Since Knightmare went off air in 1994, gaming culture hasn’t had such a prominent, prime time slot on British television bar the legendary GamesMaster (Tuesdays at 6.30pm, ended 1998 with heavy heart). And yet, this kind of cooperative, mass spectated, almost crowd-sourced gaming model is something the gaming community are only just coming round to doing today – Starcraft GSL or any broadcast e-sport, Wil Wheaton’s board gaming show, the Yogscast gaming videos – especially the Minecraft ones. We love to participate and spectate and discuss, log in and take part. And the great thing is, with the internet we can all take part in one game of Minecraft or Terraria together. These are the legacies of our collective Knightmares.

The only difference is that you make your own dungeon in Minecraft.

I will leave you on that thought, and with my favourite Knightmare clip of all time, the wonderful and infamous ‘Simon, Sidestep To Your Left’.
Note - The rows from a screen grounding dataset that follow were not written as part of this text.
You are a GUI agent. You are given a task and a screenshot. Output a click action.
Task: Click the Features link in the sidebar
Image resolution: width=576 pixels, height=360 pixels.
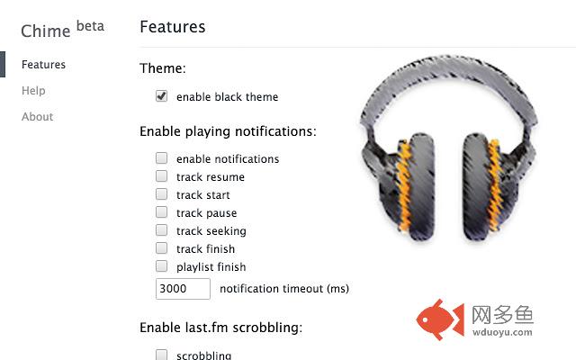(x=43, y=65)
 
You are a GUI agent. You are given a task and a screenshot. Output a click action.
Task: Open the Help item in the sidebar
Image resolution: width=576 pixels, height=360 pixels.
(x=33, y=90)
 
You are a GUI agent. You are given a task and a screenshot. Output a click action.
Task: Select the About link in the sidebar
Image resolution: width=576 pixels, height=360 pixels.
(x=37, y=116)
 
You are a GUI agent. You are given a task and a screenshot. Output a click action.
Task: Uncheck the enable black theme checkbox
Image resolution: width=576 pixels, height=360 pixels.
(x=162, y=96)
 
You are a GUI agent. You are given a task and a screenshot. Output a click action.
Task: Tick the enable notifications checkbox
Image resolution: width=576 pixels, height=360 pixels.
(x=162, y=158)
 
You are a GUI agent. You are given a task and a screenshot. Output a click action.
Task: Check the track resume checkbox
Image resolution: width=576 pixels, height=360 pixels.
(x=162, y=176)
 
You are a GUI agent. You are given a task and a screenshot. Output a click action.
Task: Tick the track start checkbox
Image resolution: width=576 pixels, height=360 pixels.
(x=162, y=194)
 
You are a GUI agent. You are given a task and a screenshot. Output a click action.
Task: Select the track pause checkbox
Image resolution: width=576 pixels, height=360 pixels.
(x=162, y=212)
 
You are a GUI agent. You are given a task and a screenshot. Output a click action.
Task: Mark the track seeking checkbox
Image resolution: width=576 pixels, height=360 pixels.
(x=162, y=230)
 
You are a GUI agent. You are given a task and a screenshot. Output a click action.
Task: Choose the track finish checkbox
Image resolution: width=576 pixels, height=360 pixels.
(x=162, y=248)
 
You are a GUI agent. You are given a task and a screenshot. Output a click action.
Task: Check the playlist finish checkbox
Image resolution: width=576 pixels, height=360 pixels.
(x=162, y=266)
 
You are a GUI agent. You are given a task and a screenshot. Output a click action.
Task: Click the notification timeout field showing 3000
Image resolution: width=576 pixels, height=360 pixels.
(x=183, y=289)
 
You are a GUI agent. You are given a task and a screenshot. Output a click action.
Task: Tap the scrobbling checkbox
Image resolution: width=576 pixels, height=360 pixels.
(x=162, y=355)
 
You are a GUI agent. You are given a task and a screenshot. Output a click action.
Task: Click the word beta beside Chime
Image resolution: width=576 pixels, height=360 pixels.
(x=90, y=26)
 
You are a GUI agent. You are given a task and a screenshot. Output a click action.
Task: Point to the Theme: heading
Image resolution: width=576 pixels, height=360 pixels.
(x=163, y=68)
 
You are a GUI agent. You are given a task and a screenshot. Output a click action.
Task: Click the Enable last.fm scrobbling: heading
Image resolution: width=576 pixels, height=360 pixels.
(x=220, y=328)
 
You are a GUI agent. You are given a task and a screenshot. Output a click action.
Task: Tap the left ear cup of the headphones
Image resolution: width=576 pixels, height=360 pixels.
(x=408, y=187)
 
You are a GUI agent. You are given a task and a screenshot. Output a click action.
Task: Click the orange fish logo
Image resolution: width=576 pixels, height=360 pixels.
(x=440, y=320)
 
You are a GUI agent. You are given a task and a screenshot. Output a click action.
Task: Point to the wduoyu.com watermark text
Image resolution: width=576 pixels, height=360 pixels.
(x=502, y=332)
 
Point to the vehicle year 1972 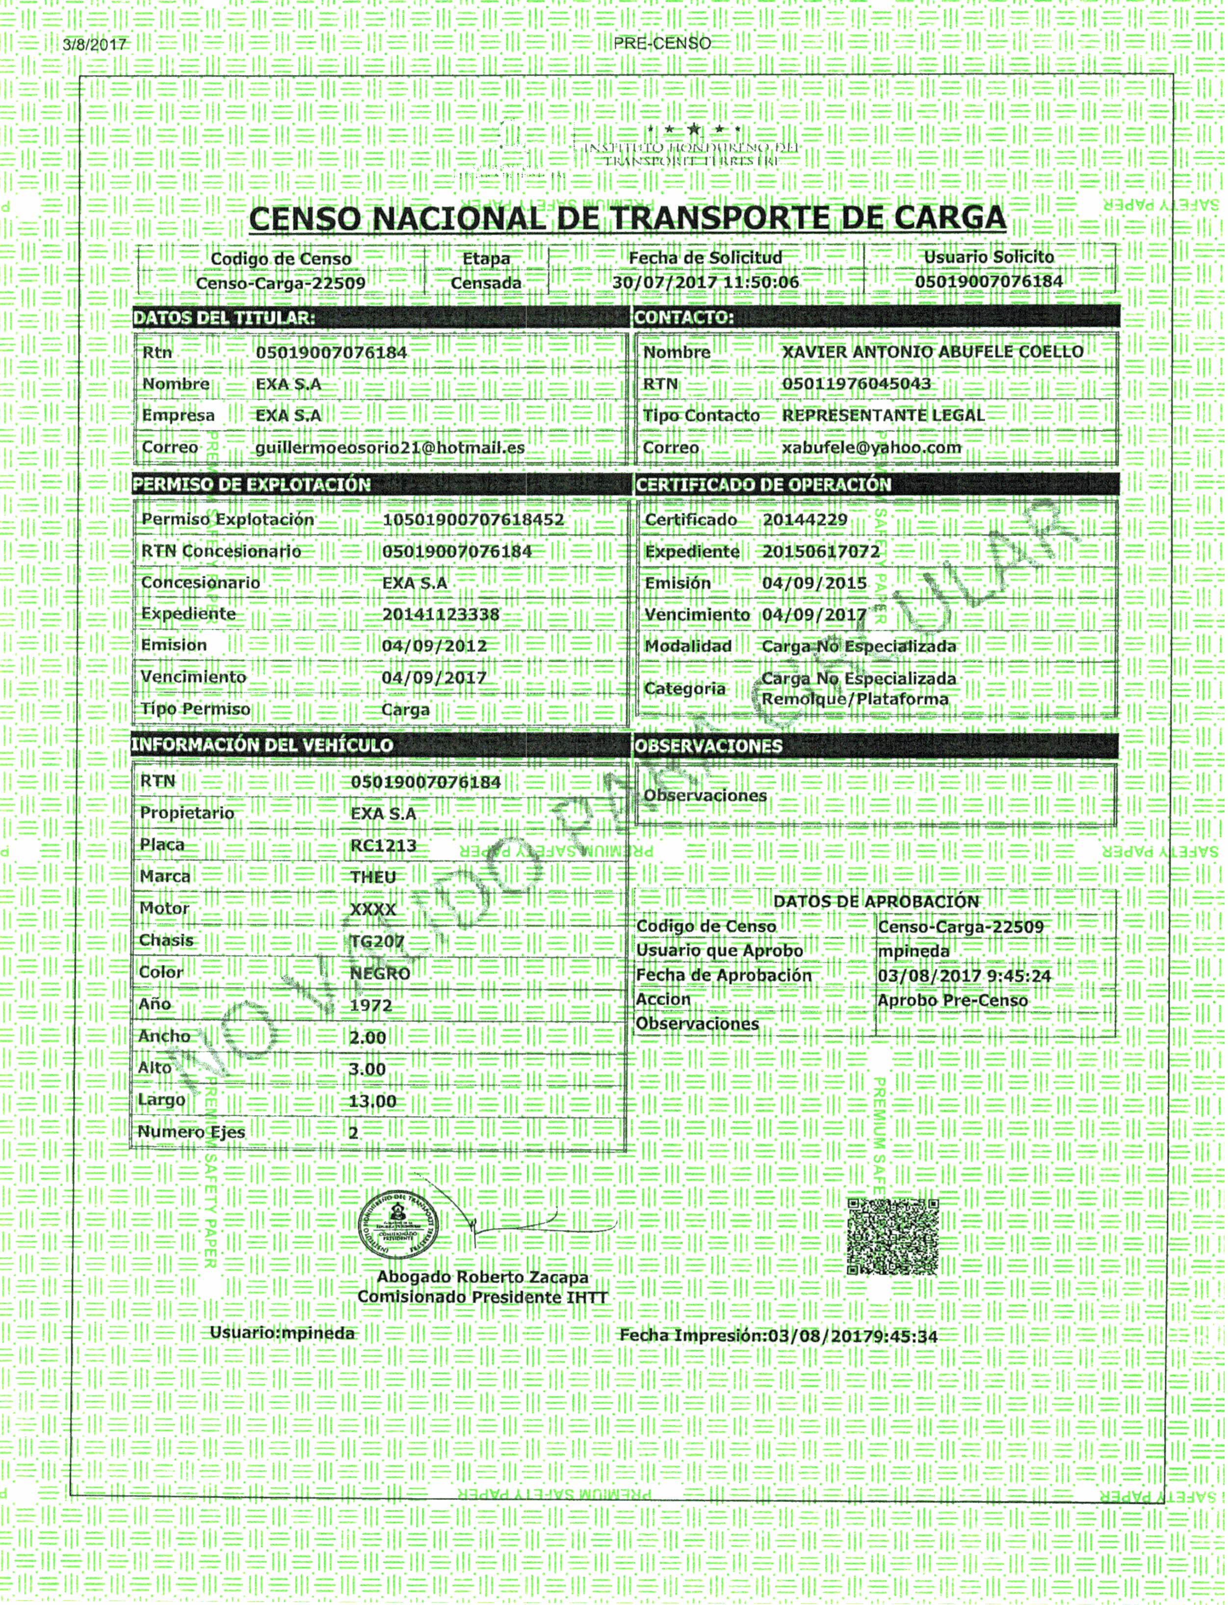(370, 1005)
SPELLCASTING! D-I-S-M-I-S-S

———

Notes:

* An aside. If you were chosen by your school friends to be the dungeoneer: I’m sorry. Your school friends remembered that, unsupervised, you were the kid who used to ram crayons up your nose shortly before devouring a rainbow-assorted selection and crying when your stomach felt like it would explode. What I am saying is that a teenage George W. Bush would be the ideal dungeoneer, and you are the person that most closely approximates him. Every dungeoneer enters a room and asks, “Where am I?” It is all one can do not to yell “YOU’RE IN A FUCKING BLUE SCREEN DUNGEON, MATE.”

**Such a legend was Treguard that he was later invited to do voicework on Peter Molyneux’s Black and White and Fable. (In Fable, his character was called ‘The Guildmaster’.)